Analysis: Despite their declarations, the Palestinians understand there will be no peace negotiations without American mediation; another UN discussion and another General Assembly resolution will only provide them with a worthless symbolic victory, which won’t bring them any closer to a state.
If the Palestinians had a shred of hope that peace negotiations would be renewed in the Netanyahu era, it faded away and disappeared after US President Donald Trump’s Jerusalem announcement.
“We will no longer accept the United States as a mediator in the peace process and we will not accept any peace plan from the American side,” Palestinian President Mahmoud Abbas declared in his moment of deep dispair.
We must admit that there have been no real negotiations with the Palestinians since the establishment of the Netanyahu government in 2009, and they won’t be renewed as long as the current government remains in power. In general, the term “negotiations” has been erased from Israel’s political lexicon, not to mention the word “peace.” As Prime Minister Benjamin Netanyahu says, “There was nothing, there is nothing, there will be nothing.”
Throughout this entire period, Ramallah didn’t stop playing by the rules. After Trump’s election, Abbas wanted to believe that the new president supports the two-state vision. He waited to hear about the American peace plan and believed that it would be possible to return “to the table.” Until the Jerusalem announcement—which Abbas considered a low blow—he had still hoped that Trump would pull some kind of diplomatic rabbit out of his hat and salvage what could still be salvaged.
Now, Abbas is left with an empty diplomatic toolbox. While he declares that he wants negotiations brokered by a different mediator—the Europeans or the Russians—and wants to create more international pressure on Israel, he knows that another United Nations discussion and another General Assembly resolution will only provide him with a worthless symbolic victory, which definitely won’t bring the Palestinians closer to a state. Europe has its own problems and is incapable of imposing terms for peace negotiations and setting them in motion, and the Palestinians definitely can’t rely on the Arab states, especially now.
Despite the declarations, the Palestinians understand there will be no negotiations without American mediation. So in an attempt to reenact the first intifada, which forced Israel to come to the negotiating table, they are threatening to increase the violent popular struggle against Israel—a sort of war of attrition. The Palestinians will try to execute this battle until the end of Trump’s term or until a change of government in Israel.
Hamas is in a catch-22 situation too. Its leaders are issuing aggressive statements, while exercising restraint and fighting the rebel organizations that are trying to drag Gaza into a war by occasionally firing rockets into Israel.
Hamas leaders Yahya Sinwar and Ismail Haniyeh realize that a military adventure will threaten their organization’s rule. Furthermore, Hamas is frustrated by the fact that despite the talks of unity, Abbas “couldn’t care less” about Gaza. Now that the efforts to resume negotiations have been halted, Abbas has no motivation to reconcile with Hamas. The price is being paid, as always, by Gaza’s residents, whose situation has only worsened in the past three months.
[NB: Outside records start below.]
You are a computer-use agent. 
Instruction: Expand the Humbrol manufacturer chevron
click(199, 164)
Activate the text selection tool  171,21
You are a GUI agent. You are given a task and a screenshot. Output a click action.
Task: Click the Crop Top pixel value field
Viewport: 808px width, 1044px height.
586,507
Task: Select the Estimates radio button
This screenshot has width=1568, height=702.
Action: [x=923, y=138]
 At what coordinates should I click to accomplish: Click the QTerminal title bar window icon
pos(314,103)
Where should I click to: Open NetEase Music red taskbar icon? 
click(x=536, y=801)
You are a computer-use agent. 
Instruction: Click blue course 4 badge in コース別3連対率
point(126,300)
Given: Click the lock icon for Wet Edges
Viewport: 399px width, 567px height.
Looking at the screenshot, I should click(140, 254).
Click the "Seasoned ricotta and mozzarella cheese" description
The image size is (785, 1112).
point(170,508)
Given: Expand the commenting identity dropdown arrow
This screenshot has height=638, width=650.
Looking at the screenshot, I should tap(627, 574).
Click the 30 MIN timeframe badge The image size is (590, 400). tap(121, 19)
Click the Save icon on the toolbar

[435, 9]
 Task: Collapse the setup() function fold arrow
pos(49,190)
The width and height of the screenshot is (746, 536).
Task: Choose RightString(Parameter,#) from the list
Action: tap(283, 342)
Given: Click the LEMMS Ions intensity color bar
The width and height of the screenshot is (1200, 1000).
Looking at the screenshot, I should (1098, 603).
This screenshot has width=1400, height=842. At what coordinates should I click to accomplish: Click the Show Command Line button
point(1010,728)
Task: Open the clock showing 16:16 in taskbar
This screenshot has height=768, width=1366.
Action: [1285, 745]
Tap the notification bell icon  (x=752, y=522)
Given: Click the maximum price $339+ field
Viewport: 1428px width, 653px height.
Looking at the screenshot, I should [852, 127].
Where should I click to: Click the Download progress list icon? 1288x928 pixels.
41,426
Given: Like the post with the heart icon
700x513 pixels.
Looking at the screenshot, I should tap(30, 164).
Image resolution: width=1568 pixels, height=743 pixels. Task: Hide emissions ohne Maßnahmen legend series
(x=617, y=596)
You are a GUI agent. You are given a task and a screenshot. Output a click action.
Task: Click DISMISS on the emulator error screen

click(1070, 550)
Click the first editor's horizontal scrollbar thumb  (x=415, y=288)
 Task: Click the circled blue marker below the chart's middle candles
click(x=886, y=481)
The reality in the territories, and in east Jerusalem, in the past two decades has completely changed. Now, with Trump’s encouragement, it is becoming permanent—450,000 settlers and civil and economic infrastrctures. The conditions set by the Netanyahu government, which has declared its willingness to enter negotiations without any preconditions, have increased too. In addition to saying “no” to negotiations on Jerusalem, and in addition to demanding that the Palestinians recognize Israel as the Jewish people’s nation state, it is setting a new condition: No negotiations without a Palestinian recognition of Jerusalem as the Jewish people’s capital.
On the other side, we are seeing the development of a new Palestinian generation, which is more religious and struggling with collective feelings of anger, frustration, hatred and revenge, as well as a reality of a state-like entity on only 18 percent of the West Bank territories. In a reality in which the Palestinians see no diplomatic hope in the foreseeable future, their ultimate response is sticking to the ethos of the conflict, which justifies—according to their perception—a continuation of the battle.
The diplomatic stalemate, the ongoing settlement construction and the de facto annexation of many areas in the West Bank leave no chance for the two-state vision. The move towards a forced binational state—which contradicts the Zionist aspiration for a Jewish and democratic state—is materializing. This reality is charged with destructive forces, both on their side and on ours.